The code for the train method can be divided into three parts: obtaining training examples from a data set; initiation of the penalty function and finding the optimal solution; saving the vector of coefficients and learning outcomes in the model instance.

RegressionModel class extension

The implementation of the org.apache.spark.ml.regression.NonLinearRegressionModel class is rather trivial. The predict method uses the kernel function to get the value at the point:

 override protected def predict(features: Vector): Double = { kernel.eval(coefficients.asBreeze.toDenseVector, features.asBreeze.toDenseVector) }

The only requirement Spark ML API, which is worth paying attention to - the requirement for model serializability. The necessary behavior is provided in the companion object by extending the abstract classes org.apache.spark.ml.util. {MLReader, MLWriter} [6]. The state of the trained model consists of two parts: the coefficient vector and the kernel function.
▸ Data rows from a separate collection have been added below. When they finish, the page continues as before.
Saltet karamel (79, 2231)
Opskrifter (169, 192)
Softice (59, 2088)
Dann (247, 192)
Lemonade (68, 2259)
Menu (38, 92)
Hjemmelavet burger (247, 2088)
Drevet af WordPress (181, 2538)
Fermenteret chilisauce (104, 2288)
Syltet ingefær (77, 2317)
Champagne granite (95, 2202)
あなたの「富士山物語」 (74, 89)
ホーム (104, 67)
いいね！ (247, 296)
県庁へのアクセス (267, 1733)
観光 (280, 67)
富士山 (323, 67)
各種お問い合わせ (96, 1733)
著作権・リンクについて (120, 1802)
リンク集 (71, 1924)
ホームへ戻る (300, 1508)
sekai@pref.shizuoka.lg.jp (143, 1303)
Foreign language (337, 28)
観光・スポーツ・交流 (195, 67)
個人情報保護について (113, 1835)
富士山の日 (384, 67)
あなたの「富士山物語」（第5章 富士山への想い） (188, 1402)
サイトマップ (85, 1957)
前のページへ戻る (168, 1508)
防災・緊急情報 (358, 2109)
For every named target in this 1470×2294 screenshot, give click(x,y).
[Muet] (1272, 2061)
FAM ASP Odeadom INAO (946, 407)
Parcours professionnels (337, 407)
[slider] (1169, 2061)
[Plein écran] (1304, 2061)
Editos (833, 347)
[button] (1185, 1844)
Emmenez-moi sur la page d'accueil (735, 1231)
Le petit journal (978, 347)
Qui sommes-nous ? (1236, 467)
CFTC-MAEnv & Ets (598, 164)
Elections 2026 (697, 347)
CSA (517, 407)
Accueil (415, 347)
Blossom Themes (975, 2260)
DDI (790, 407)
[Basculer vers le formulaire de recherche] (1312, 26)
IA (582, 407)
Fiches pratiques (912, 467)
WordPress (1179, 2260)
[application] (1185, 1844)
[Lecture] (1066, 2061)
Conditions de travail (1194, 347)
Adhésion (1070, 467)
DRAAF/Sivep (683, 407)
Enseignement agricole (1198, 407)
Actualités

If with the vector of coefficients everything is already invented before us, then with the core function it is somewhat more complicated. You cannot save the kernel function directly in the DataFrame, but there are several alternatives.

For simplicity, the binary serialization option of the function in the Base64 string was chosen. The disadvantages include the inaccessibility of a person reading a received line, as well as the need to support versioning of implementations.

A much more promising approach is to preserve the function in a symbolic form. This can be done in the image of the objects of class formula of the stats package in the R language, for example, log (y) ~ a + log (x) . This method is more complicated than the first, but it solves a number of problems: a human-readable representation of functions and the possibility of deserialization by different versions of parsers while maintaining backward compatibility. Significant complexity here is the development of a fairly flexible parser of symbolic expressions of functions.

Perhaps a useful improvement will be the ability to select a step for the numerical differentiation of the core function. This does not significantly affect the complexity of saving the model.

Realization of quadratic loss function

The final element required for learning is the loss function. In our example, a quadratic loss function is used in the form of two realizations. In one, the training examples are specified as a Breeze matrix, in the other, as a Spark structure RDD [Instance]. The first implementation is easy to understand (directly uses matrix expressions) and is suitable for small training sets. It serves as a test bench for us.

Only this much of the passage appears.